"IPF kita sedang lakukan kajian. Sudah melihat beberapa negara seperti Kanadan dan Korea. Kita lihat mana yang paling cocok," jelas Kepala Biro Transaksi dan Lembaga Efek Bapepam-LK, Nurhaida di Hotel Mulia Senayan, Jakarta Rabu (30/6/2010).
Rencana pembentukan investor protection fund sudah dimulai tiga tahun lalu. Lembaga ini nantinya berfungsi sebagai penjamin bagi dana investasi investor di pasar modal.
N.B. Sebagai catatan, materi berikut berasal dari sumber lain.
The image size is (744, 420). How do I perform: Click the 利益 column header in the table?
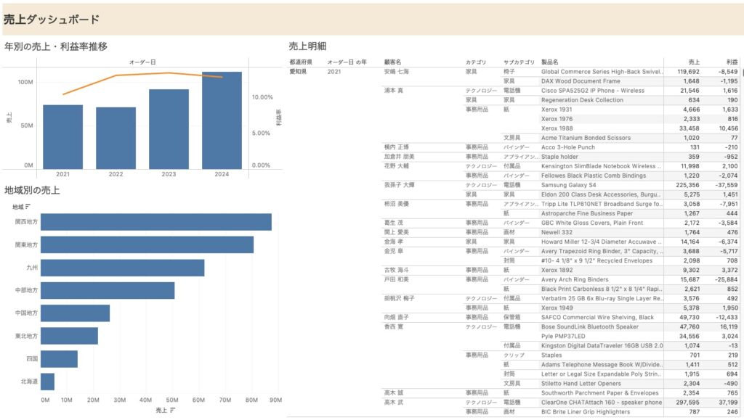tap(731, 62)
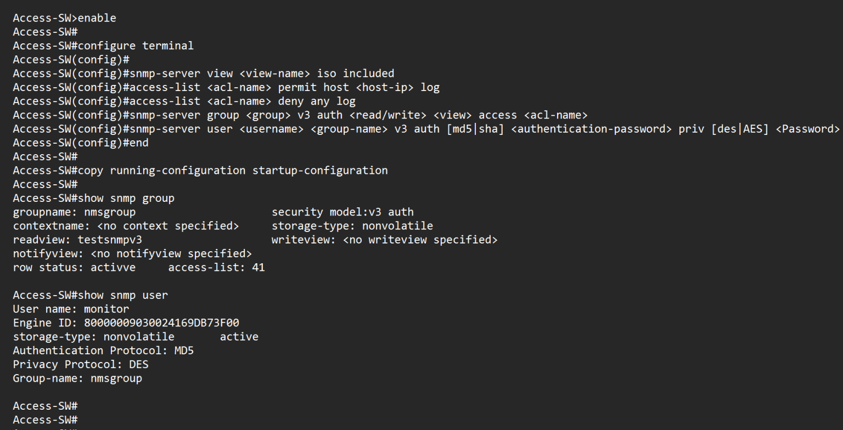Click the Engine ID value 80000009030024169DB73F00
Screen dimensions: 843x430
(x=161, y=323)
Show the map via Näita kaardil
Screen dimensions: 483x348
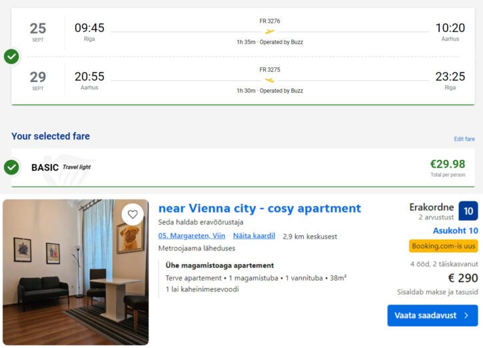[x=254, y=236]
Investor protection fund juga diharapkan bisa meningkatkan perlindungan otoritas terhadap investor.
SCROLL TO CONTINUE WITH CONTENT
"Sekarang masih dikaji, arahnya kemungkinan akan dikelola oleh SRO. Nanti bisa bentuk badan baru," katanya.
Pasalnya, seluruh wacana ini masih terus bergulir dan cara pembentukan dan pendanaan yang paling sesuai belum ditentukan. "Pendanaan dan keanggotaan belum. Tergantung, memang bisa dari pemerintah atau yang lain. Kemudian dana di pul (kumpulkan) di IPF. Ini kan untuk perlindungan pasar modal," ucapnya.
Β
Investor Protection Fund (IPF) atau dana perlindungan investor merupakan dana yang disiapkan khusus untuk menalangi dana nasabah jika terjadi kasus penggelapan dana seperti yang terjadi beberapa tahun belakangan ini. Sebut saja, PT Antaboga Delta Sekuritas, PT Sarijaya Permana Sekuritas, PT Signature Capital hingga yang terakhir PT Optima Kharya Securities.
Sebelum adanya IPF, otoritas bursa hanya bisa mengembalikan efek nasabah, tentunya setelah melalui proses verifikasi. Efek dapat dikembalikan karena datanya tercatat di PT Kustodian Sentral Efek Indonesia (KSEI).
Sayangnya, hingga saat ini, tidak ada dana nasabah yang dapat dikembalikan lantaran tidak ada lembaga penjaminan dana nasabah. PT Kliring Penjaminan Efek Indonesia (KPEI) hanya menjamin dana transaksi, bukan dana nasabah di rekening efek nasabah.